- [Extract to read]
Sir William Barrett FRS - Proof of Supernormal Messages – Mrs. Holland's Scripts

Identifier

026737

Type of Spiritual Experience

Background

Sir William Barrett FRS

Professor of Physics at the Royal College of Science for Dublin from 1873-1910 and one of the distinguished early psychical researchers. In fact, it was Barrett who first initiated the founding of both the American and British Society for Psychical Research.

A description of the experience

Proof of Supernormal Messages

- Sir William Barrett FRS -

MRS. HOLLAND'S SCRIPTS

Some of the most remarkable automatic scripts, - which have been discussed with critical acumen by the Research Officer of the S.P.R., - came to a lady of education and social position resident in India. This lady was not a spiritualist, and at the time had no acquaintance with the members of the Society for Psychical Research. As her family disliked the whole subject she prefers to be known under the pseudonym of "Mrs. Holland." Subsequently, on her return to England, she became personally known to and esteemed by many of the leaders and officials of the S.P.R. Her attention having been once casually drawn to the subject of automatic writing she tried the experiment and to her surprise found her hand, wrote both verse and prose without any volition on her part; the first messages were headed by the impromptu lines:

Believe in what thou canst not see,
Until the vision come to thee.

Mrs. Holland says she remains fully conscious during the writing, "but my hand moves so rapidly that I seldom know what I am writing." Her interest in the subject increased and she obtained and read Mr. Myers' monumental work Human Personality, which was published after Mr. Myers' death. Though she did not know the author, it was natural that much of her automatic script purported to be inspired by him. A careful study of the messages so inspired has compelled the belief that the spirit of Mr. Myers really did control some of these messages. Here for instance is a very characteristic communication purporting to come from Mr. Myers:

"To believe that the mere act of death enables a spirit to understand the whole mystery of death is as absurd as to imagine that the act of birth enables an infant to understand the whole mystery of life. I am still groping-surmising-conjecturing The experience is different for each one of us. . . One was here lately who could not believe he was dead; he accepted the new conditions as a certain stage in the treatment of his illness."

- [Problems to solve]
A - In the passage on Mrs. Holland's scripts, where was she living when the scripts first came to her?
B - Please explain why the passage on Mrs. Holland's scripts calls the writer by a pseudonym.
C - Pick up the passage on Mrs. Holland's scripts after its last sentence and carry it forward.
The lines that come next have nothing to do with the passage on Mrs. Holland's scripts.

- [Dataset excerpt]
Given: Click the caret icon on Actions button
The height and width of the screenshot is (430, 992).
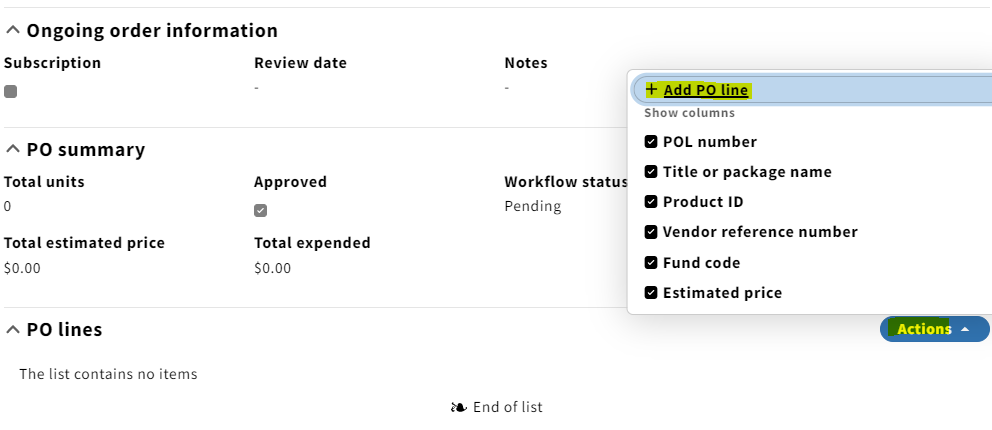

- [Task-by-task outputs]
A - She was living in India.

B - Her family disliked the whole subject, so she preferred to be known under the pseudonym "Mrs. Holland."

C -
Then follows, not quite verbally correct, the first two lines of Mr. Myers' poem St. Paul - a poem which Mrs. Holland declares she had never read and of which she knew nothing whatever. Of course it is possible that she had somewhere seen these lines quoted, though she has no recollection of this. The automatic script is as follows:

"Yea, I am Christ's - and let the name suffice ye - E'en as for me He greatly bath sufficed.(1) If it were possible for the soul to die back into earth life again I should die from sheer yearning to reach you - to tell you all that we imagined is not half wonderful enough for the truth - that immortality, instead of being a beautiful dream, is the one, the only reality, the strong golden thread on which all the illusions of all the lives are strung. If I could only reach you - if I could only tell you - I long for power, and all that comes to me is an infinite yearning - an infinite pain. Does any of this reach you, reach anyone, or am I only wailing as the wind wails - wordless and unheeded?" - Proceedings S.P.R., Vol. XXI, P. 233.

(1) The actual lines in Mr. Myers' St. Paul are: Christ! I am Christ's! and let the name, suffice you, Ay, for me too He greatly hath sufficed."

On another occasion the Myers control wrote:

"It may be that those who die suddenly suffer no prolonged obscuration of consciousness, but for my own experience the unconsciousness was exceedingly prolonged."

And again,

"The reality is infinitely more wonderful than our most daring conjectures. Indeed, no conjecture is sufficiently daring."

The hypothesis that these messages are due to dramatic creations of Mrs. Holland's subliminal self becomes increasingly difficult to believe when we find other wholly different types of messages purporting to come from Mr. Ed. Gurney and the Hon. Roden Noel, who were also entirely unknown to Mrs. Holland. When they were on earth I knew these distinguished men personally, and was in frequent correspondence with each of them; hence from my own knowledge I can affirm that these communications are singularly characteristic of the respective and diverse temperaments of each.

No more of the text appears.